--- EXERCISE ---
For the entries that follow, retype exactly the lines from the one containing "Instruction: Open the Safari share sheet" to the one containing "Copy text with the 复制 button", inclusive, and only those. Images stay out of the copy.

────

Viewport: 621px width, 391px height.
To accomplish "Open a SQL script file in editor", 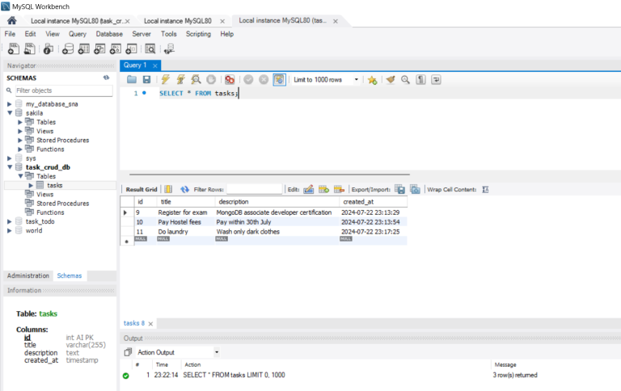I will click(x=132, y=80).
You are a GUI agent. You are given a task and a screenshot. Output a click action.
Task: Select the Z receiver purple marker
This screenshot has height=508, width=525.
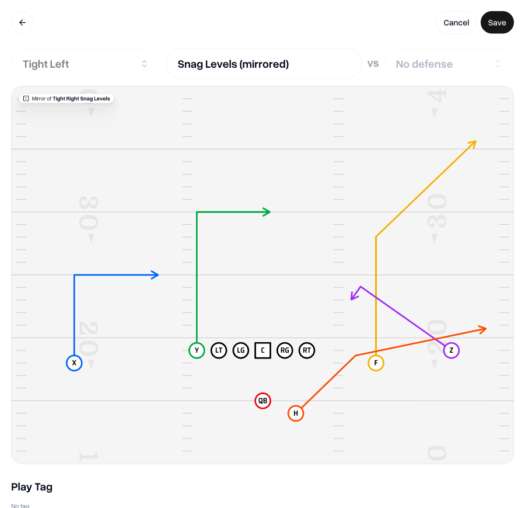pyautogui.click(x=451, y=351)
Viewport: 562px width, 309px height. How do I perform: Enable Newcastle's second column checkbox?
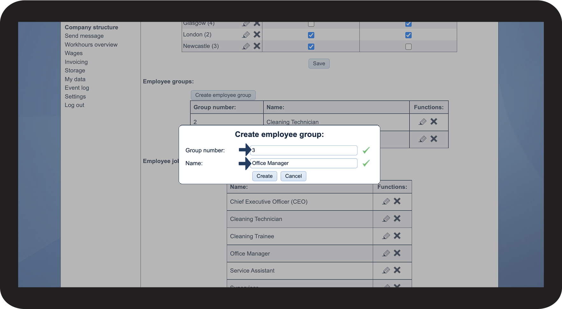(x=408, y=47)
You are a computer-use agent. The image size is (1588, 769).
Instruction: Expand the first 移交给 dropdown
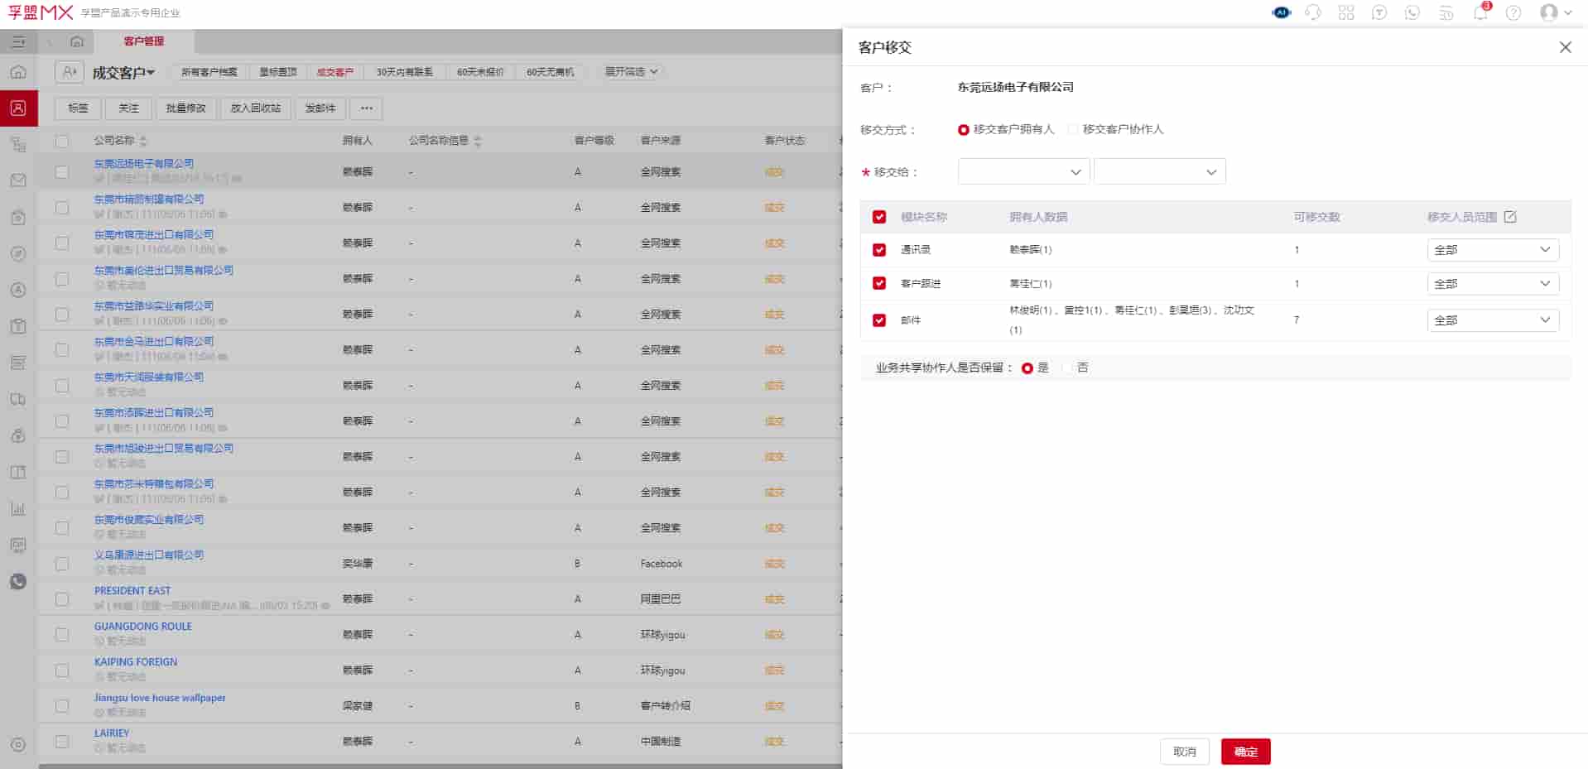(x=1023, y=172)
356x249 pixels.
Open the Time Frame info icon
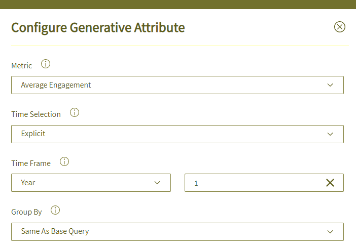click(64, 161)
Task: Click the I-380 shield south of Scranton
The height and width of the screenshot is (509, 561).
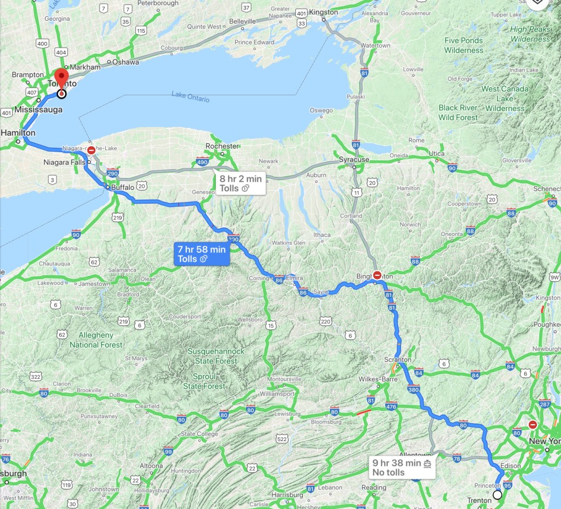Action: [413, 390]
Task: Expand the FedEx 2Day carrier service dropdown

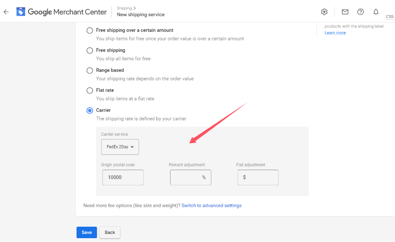Action: (x=120, y=147)

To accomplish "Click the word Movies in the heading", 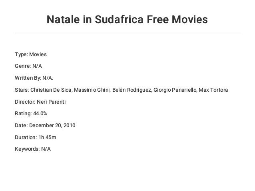I will pos(190,19).
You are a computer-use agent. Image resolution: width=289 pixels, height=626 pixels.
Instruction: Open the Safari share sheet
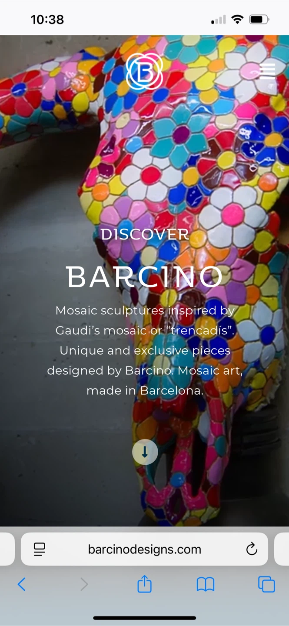145,583
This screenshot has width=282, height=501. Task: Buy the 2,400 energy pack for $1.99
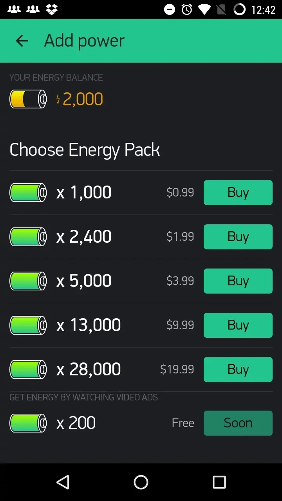click(238, 237)
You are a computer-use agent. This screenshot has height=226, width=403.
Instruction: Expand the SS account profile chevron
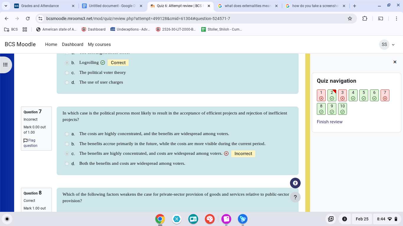click(393, 44)
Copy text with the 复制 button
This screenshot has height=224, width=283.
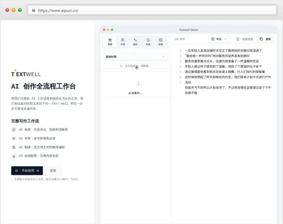click(x=265, y=39)
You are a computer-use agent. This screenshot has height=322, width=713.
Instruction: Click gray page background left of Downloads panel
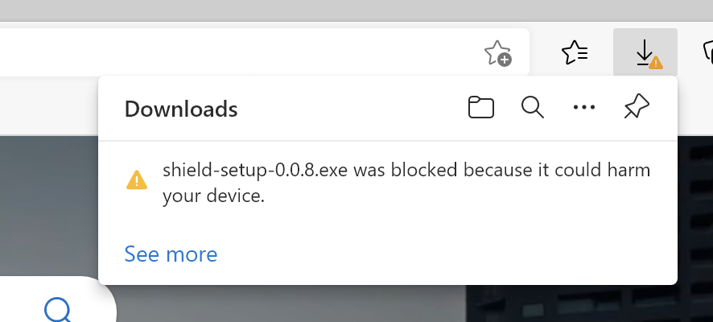click(49, 204)
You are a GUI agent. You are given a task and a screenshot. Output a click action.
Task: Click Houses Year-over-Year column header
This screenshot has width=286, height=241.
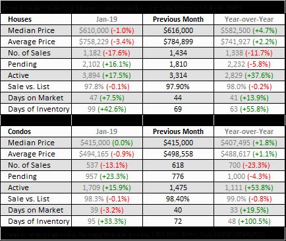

────

--- SOLUTION TO THIS EXERCISE ---
Instruction: Open the Safari share sheet
145,583
This screenshot has width=282, height=501. Task: Buy the 2,400 energy pack for $1.99
click(238, 237)
You are a computer-use agent. This screenshot has height=226, width=403.
Instruction: Expand the SS account profile chevron
click(393, 44)
Copy text with the 复制 button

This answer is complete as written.